Not that Huckabee doesn’t have an important overall point. It is disconcerting that few in Hollywood seem to believe that children should be brought into the world amid the security of marriage, and surely our stars of the big screen would agree that most children love to see mom and dad as husband and wife.
But having said this, Ms. Portman is quite simply the wrong target. Mr. Huckabee’s ire ought to be directed toward the men who are the real problem.
Once there was a code of honor among men to treat women with commitment and respect. If you lived with a woman and wanted to have a child with her you granted her the ultimate compliment of publicly declaring your love and commitment by making her your wife. Marriage is where a man selects one woman and simultaneously deselects every other woman on earth, thereby establishing the object of his love as the one and only.
Today, however, there is a broken code of male honor. Men treat women casually and hedge their bets. And why not? If you can have a woman commit to you without having to reciprocate, the whole marriage thing seems a bit gratuitous.
This is a regular mistake made by social conservatives. Last week Richard Land, the head of the Southern Baptists, published a column in the Wall Street Journal enjoining religious conservatives not to give up the fight on abortion, the most divisive of all social issues in America. But why can’t we find language that is actually unifying? Both the left and the right agree that respect for women is a paramount virtue. Yet most abortions are the product of men sleeping with women they don’t love, impregnating them, and abandoning them. These are not men but inseminators, hormonally driven walking sperm banks. Abortion thrives in a society that has witnessed the end of love and the rise of the hook-up. Yes, women have to learn to respect themselves, but more importantly parents and schools must inculcate within men a desire to be gentlemen again.

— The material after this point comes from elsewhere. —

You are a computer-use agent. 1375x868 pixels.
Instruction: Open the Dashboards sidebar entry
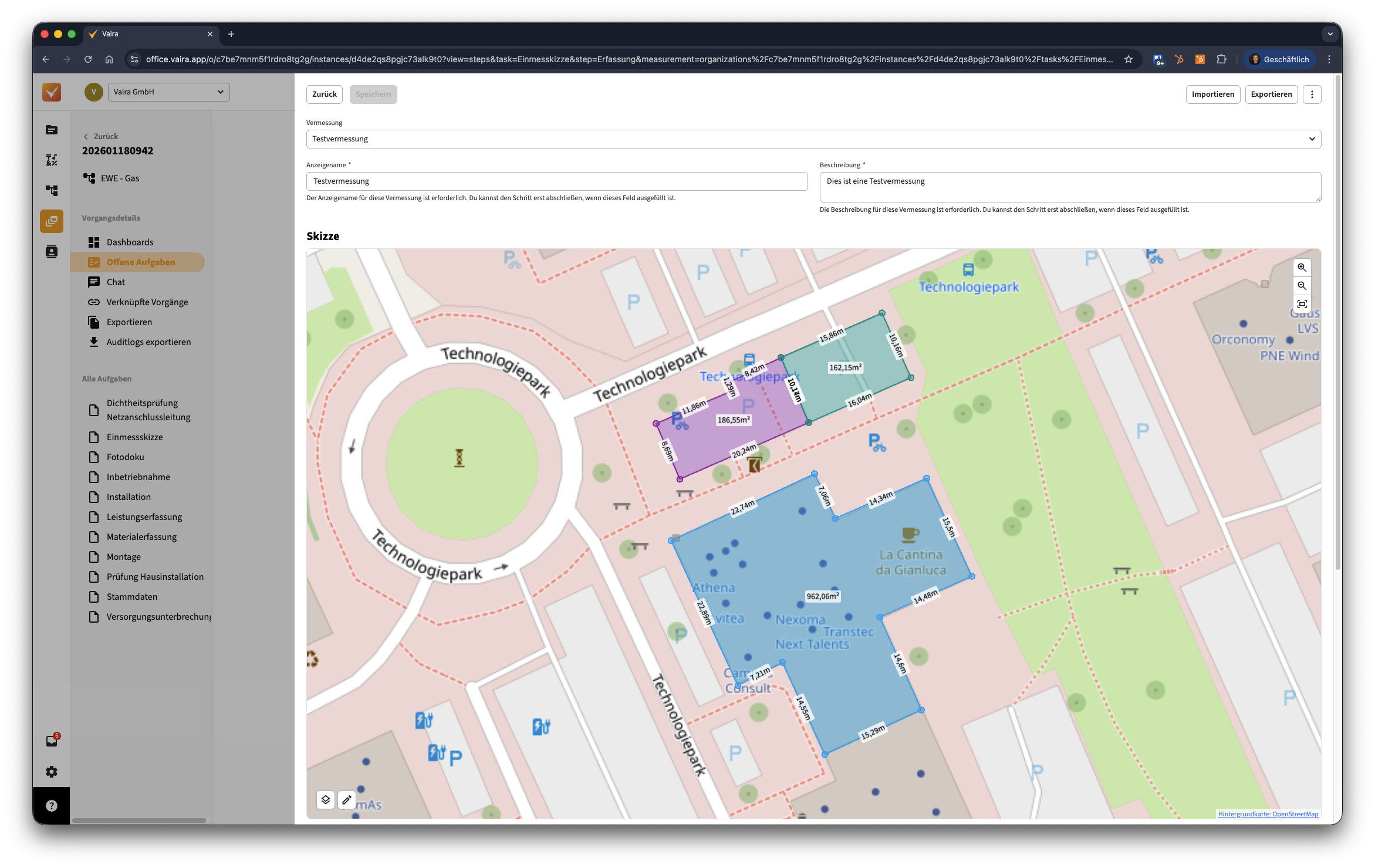click(x=130, y=242)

So instead of beating an endless drum on abortion, why not focus on the real problem? Is there anyone of any political persuasion who would condone men using women and disappearing from their lives?
Granted, men who have a child with a woman in a serious relationship, like Portman’s beau, Benjamin Millepied, are not in this category and indeed he is her fiancé. Still, there are way too many men who leave the picture as soon as the woman is pregnant.

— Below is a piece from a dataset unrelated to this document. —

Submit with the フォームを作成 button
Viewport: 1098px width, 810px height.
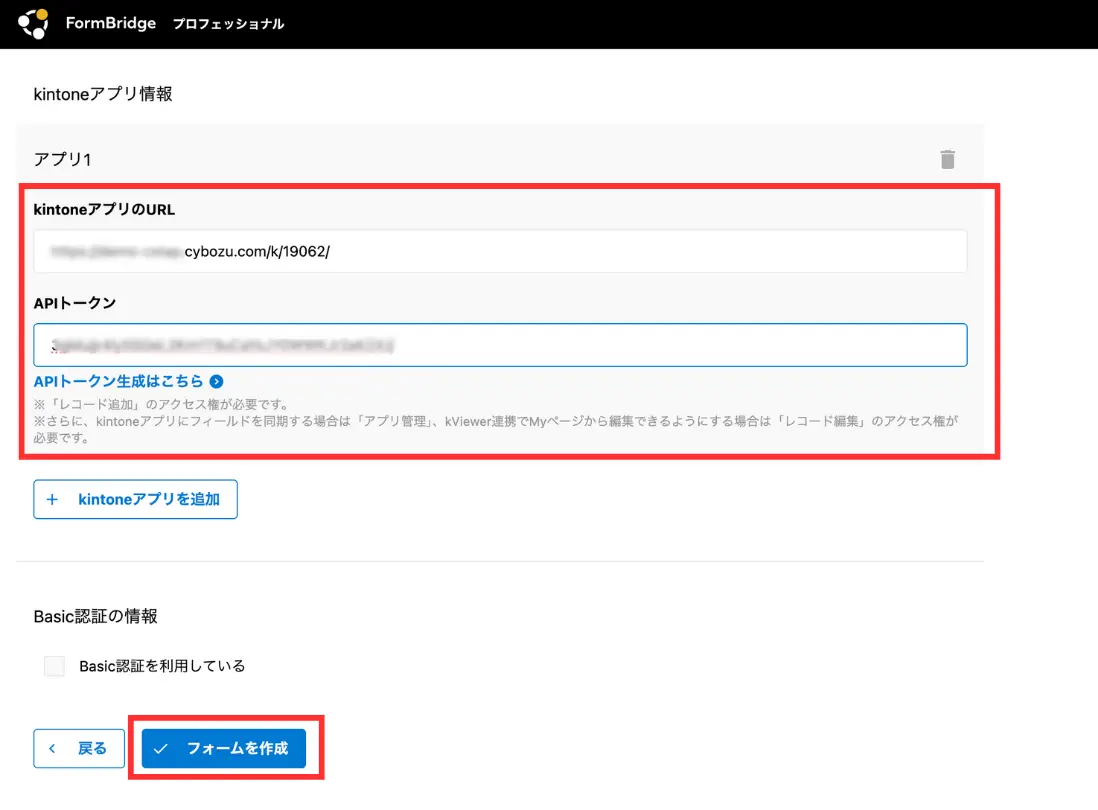(223, 748)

In his comments Huckabee himself acknowledged that it’s the men who are the problem, which makes his attack on Portman even more curious. “You know, right now, 75 percent of black kids in this country are born out of wedlock,” he said. “Sixty one percent of Hispanic kids – across the board, 41 percent of all live births in America are out-of-wedlock births. And the cost of that is simply staggering.” But it’s not the women who are abandoning these kids, Mike, but the men.
And the same applies to so many of these recent racist tirades, nearly all of which are being committed by broken and messed-up men.